Bayesian Regression Analysis with Rstanarm
In this post, we will work through a simple example of Bayesian regression analysis with the rstanarm package in R. I’ve been reading Gelman, Hill and Vehtari’s recent book “Regression and Other Stories”, and this blog post is my attempt to apply some of the things I’ve learned. I’ve been absorbing bits and pieces about the Bayesian approach for the past couple of years, and think it’s a really interesting way of thinking about and performing data analysis.
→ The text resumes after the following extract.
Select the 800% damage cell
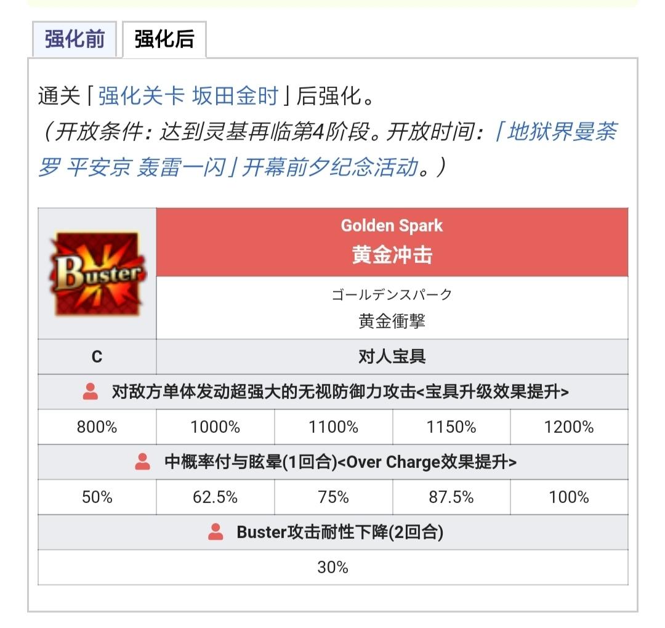pyautogui.click(x=97, y=427)
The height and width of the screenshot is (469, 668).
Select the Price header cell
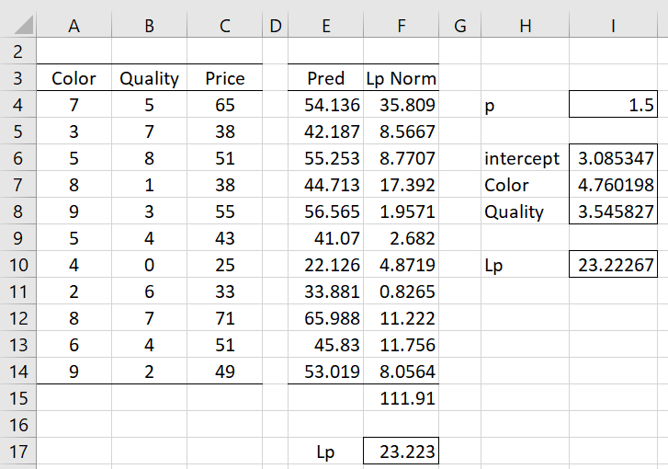pos(224,78)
I’ve really enjoyed working my way through the new book by Gelman and colleagues and by experimenting with these techniques, and am glad to share some of what I’ve learned here.
You can find the data and all the code from this blog post on Github here.
The Data
The data we will examine in this post consist of the daily total step counts from various fitness trackers I’ve had over the past 6 years. The first observation was recorded on 2015-03-04 and the last on 2021-03-15. During this period, the dataset contains the daily total step counts for 2,181 days.
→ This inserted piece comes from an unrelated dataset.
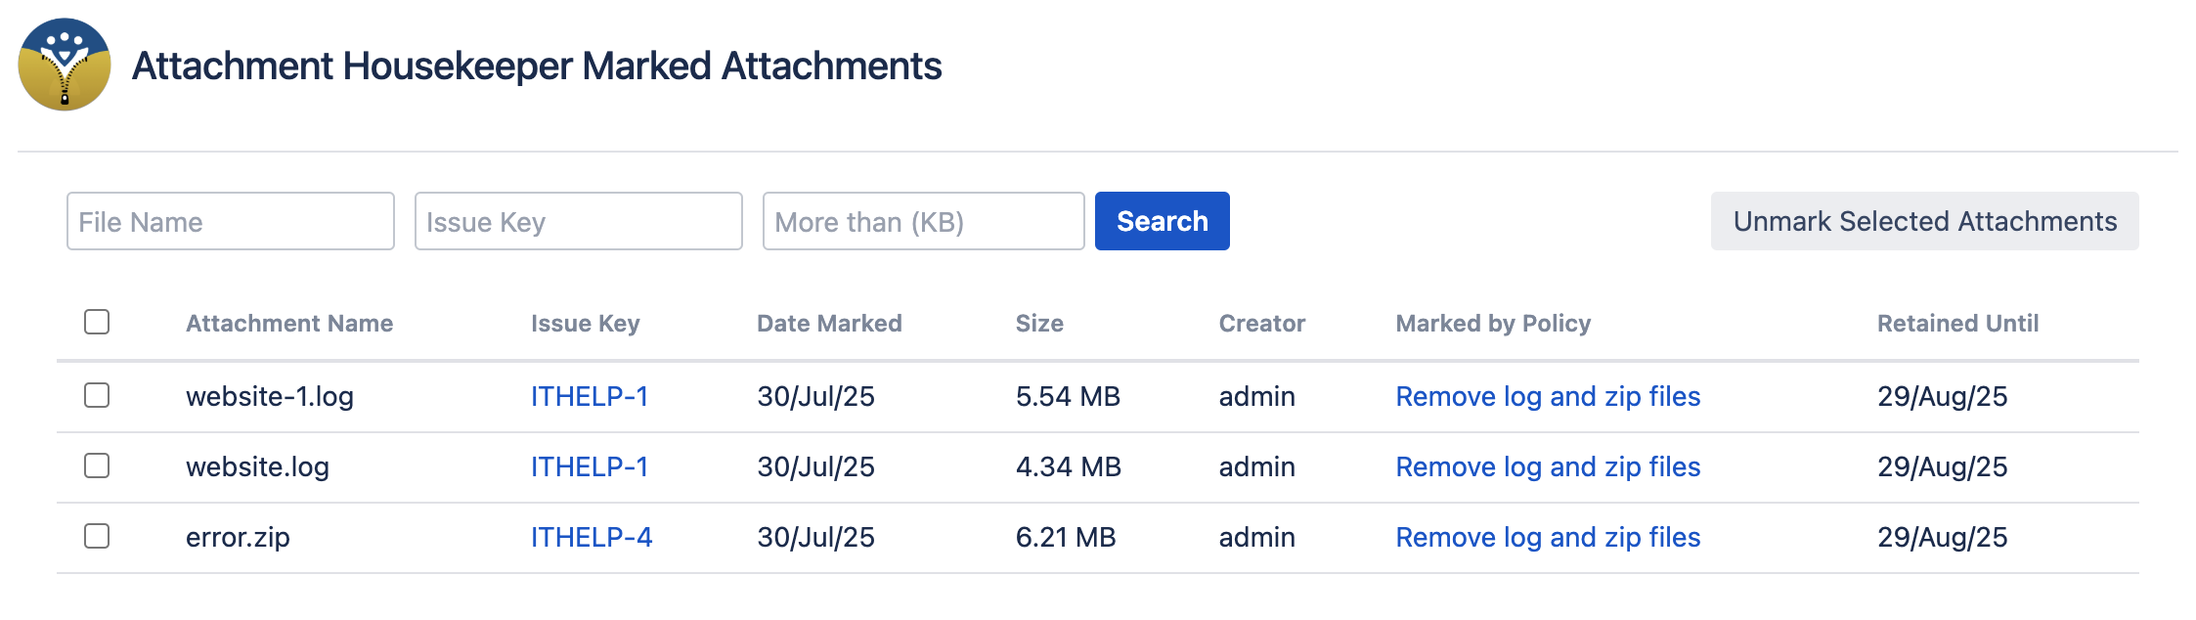Image resolution: width=2196 pixels, height=620 pixels.
Task: Select the More than (KB) input box
Action: pyautogui.click(x=923, y=222)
In addition to the daily total step counts, the dataset contains information on the day of the week (e.g. Monday, Tuesday, etc.), the device used to record the step counts (over the years, I’ve had 3 - Accupedo, Fitbit and Mi-Band), and the weather for each date (the average daily temperature in degrees Celsius and the total daily precipitation in millimetres, obtained via the GSODR package in R).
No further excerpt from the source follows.